Leather supplier Eagle Ottawa sees growth niche despite auto downturn
by Sven Gustafson Oakland Business Review

A nearly 150-year-old supplier of automotive leather interiors is expanding its product line, capabilities and environmentally friendly offerings even as it hunkers down to weather a crippling downturn in automobile production.

Auburn Hills-based Eagle Ottawa, which traditionally focused solely on leather seat covers, has quietly been moving toward becoming more vertically integrated as a complete leather interior solutions provider.

The company today is shopping expanded wrapping, laminating and sewing services to automakers, all while expanding a line of environmentally friendly leather products.

"It's been under way for about ... two to three years. And it came about in a bigger way for us when we went into China," President and CEO Jerry Sumpter said.

That's when the company was working with automaker BMW, which wanted a leather company that also could sew seat covers, Sumpter said. Eagle Ottawa, which was working on leather-wrapped door panels at the time with GM's Cadillac brand and Southfield-based sewer Lear Corp., decided to open a sewing and door-wrapping plant in China, its first.

The moves, company officials say, coincide with an industry trend toward greater use of the material for a variety of vehicle segments.

Sumpter"It's not just for large luxury cars anymore," said Pat Oldenkamp, Eagle Ottawa's vice president of design and marketing for the Americas. "We see the luxury appointments in the interiors becoming much more important even in smaller vehicles.

"We're really helping (automakers) to sell their brands, to give them new products, to give them differentiation through their brands and to help at the end of the day to sell more products."

The company got its start in 1865 in Whitehall as Eagle Tanning Works, which made goods for the horse and buggy trade. Eagle merged with Ottawa Leather Co. in 1916 to form Eagle Ottawa Leather Co.

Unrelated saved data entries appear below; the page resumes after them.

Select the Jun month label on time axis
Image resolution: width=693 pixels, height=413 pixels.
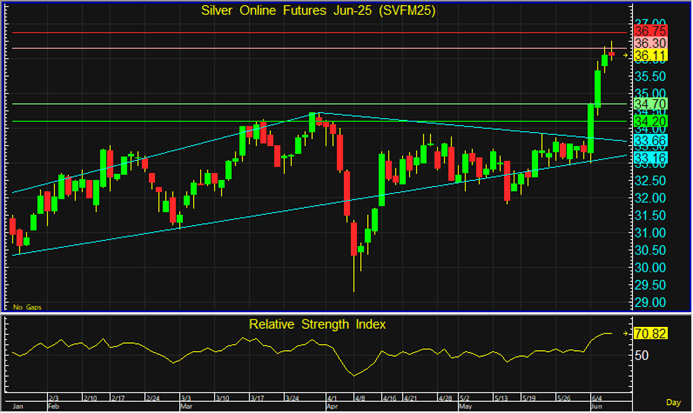point(594,406)

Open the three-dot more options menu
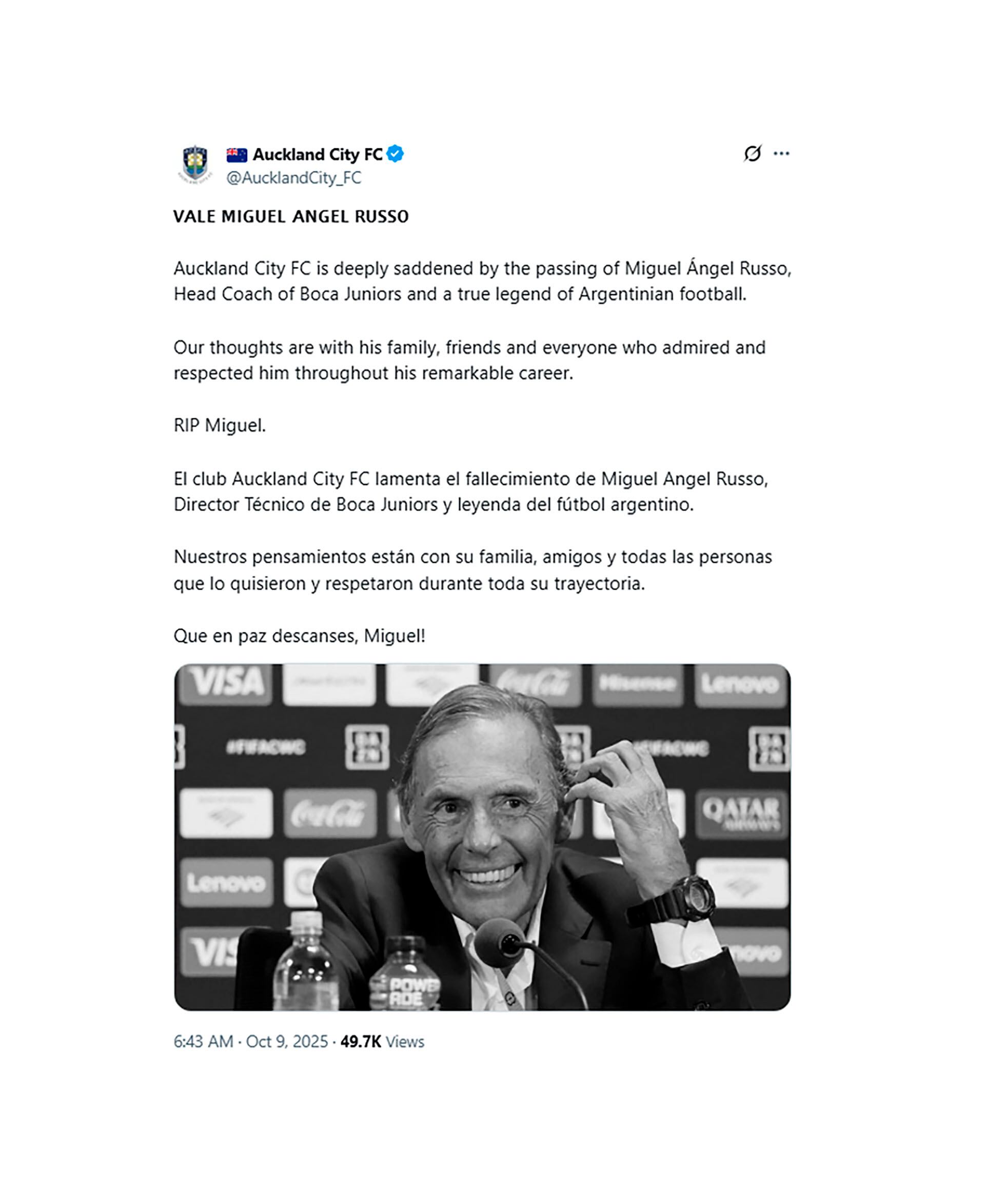point(781,153)
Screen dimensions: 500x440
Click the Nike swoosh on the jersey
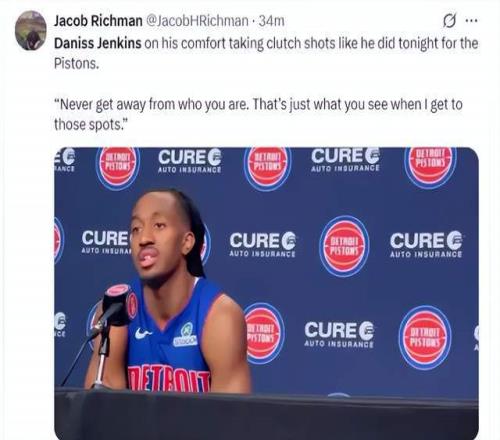click(x=143, y=333)
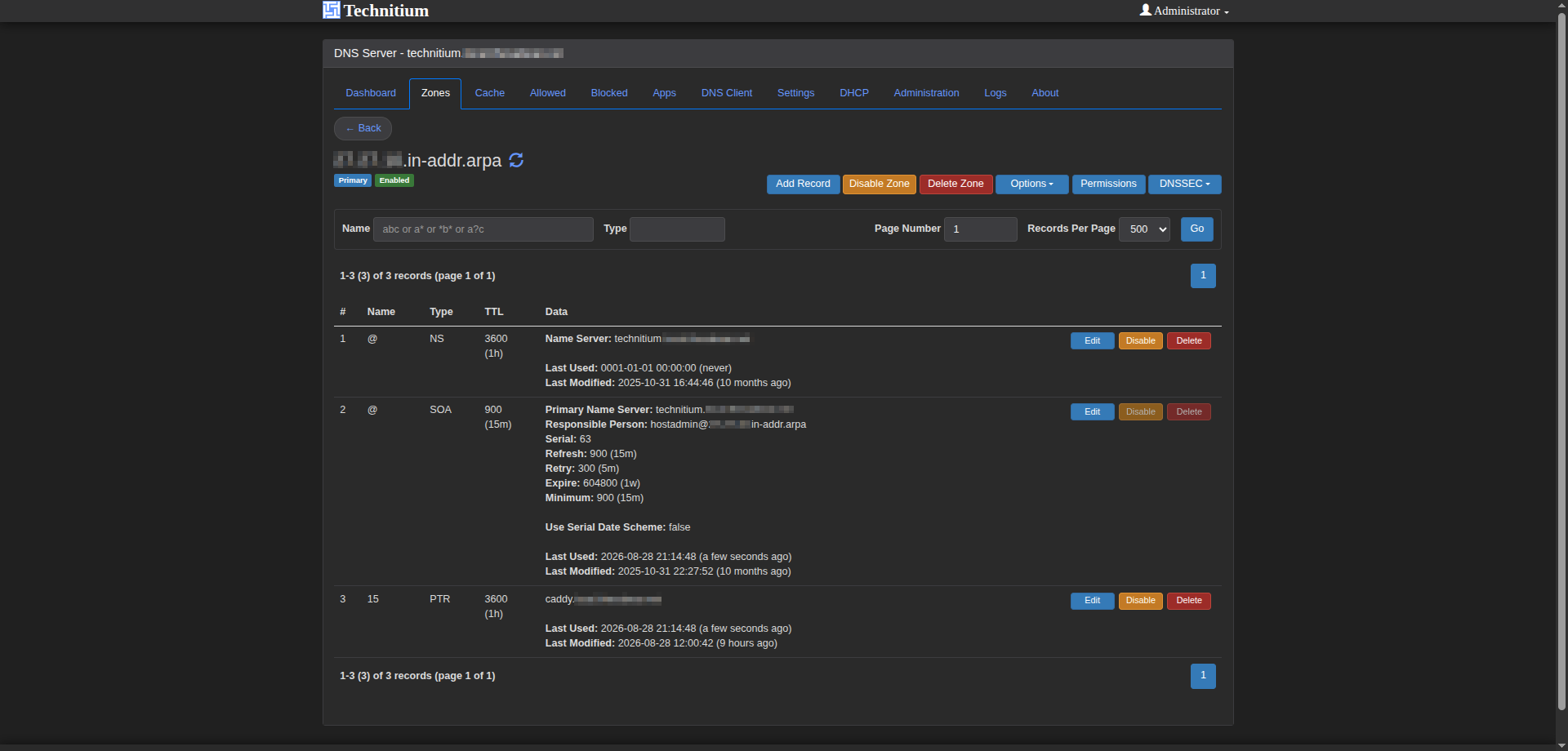Open the Administrator account menu
Screen dimensions: 1568x751
1185,11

Today, the company boasts more than 4,000 employees over 25 locations globally, and about $550 million in expected revenue for 2008. It employs about 130 in Michigan, where it also operates a product development and prototype manufacturing center in Rochester Hills.
The company's products are carried on more than 100 production vehicles, including 2008 models Chevrolet Malibu, Cadillac CTS, Honda Accord and BMW 3-Series.

Like competitors including Lear (a seat-maker that also is a large customer of its hides), Eagle Ottawa is taking cues from the worlds of fashion and interior design for its automotive leather accoutrements. In recent years it has expanded its capabilities to include highly stylized custom perforation, decorative stitching, tipping, embroidery and pearlescence effects.

Oldenkamp said the company sees the luxury vehicle segment growing more competitive globally, along with features such as leather-wrapped instrument panels and head rests. But it also sees growing demands for some of its technology advances.

Courtesy photoEagle Ottawa has added 22 new colors and 44 new textures to its automotive leather portfolio.

Those include new cleanable, anti-soiling leathers and coatings that help reflect solar rays to keep leather surfaces cooler on hot days. They also include greener leather initiatives such as non-chrome leathers, water-based finishes and extensive reuse of wastewater, which is treated onsite at each of the company's production facilities.

While the company hasn't completely eliminated pollutants from its hide finishing and production processes, it has won numerous environmental awards. Its newer roll-coating finishing technology has drastically reduced its waste stream, and it is actively looking for ways to reuse its leather trimmings, said Nathan Mullinix, vice president of research and development for the Americas.

"One of the ideas would be maybe to generate ... some type of substrate that would have a lot of leather content to it, maybe upwards of 70 percent, that could then be finished and grained in a similar fashion to what we do and utilized as well," Mullinix said.

The company hasn't been immune from the slowdown in automotive production.

"What's happened in the business is affecting us just like it is anyone," Sumpter said. "The thing about this that was a little eye-opening, I guess, was how fast and how severe the slowdown was and how global it was."

The company has been consolidating, reducing capacity and "laying off hundreds of people around the world" in places like Hungary, China and Mexico, Sumpter said. But the company's U.S. work force, which is centered largely in its Auburn Hills headquarters, its Rochester Hills R&D center and a design center in Newport Beach, Calif., has mostly been spared.

"You try to affect the parts of the business that aren't as value-oriented," Sumpter said. "We're not going to cut down on our R&D, we're not going to cut down on our selling. Those are the things we have to have."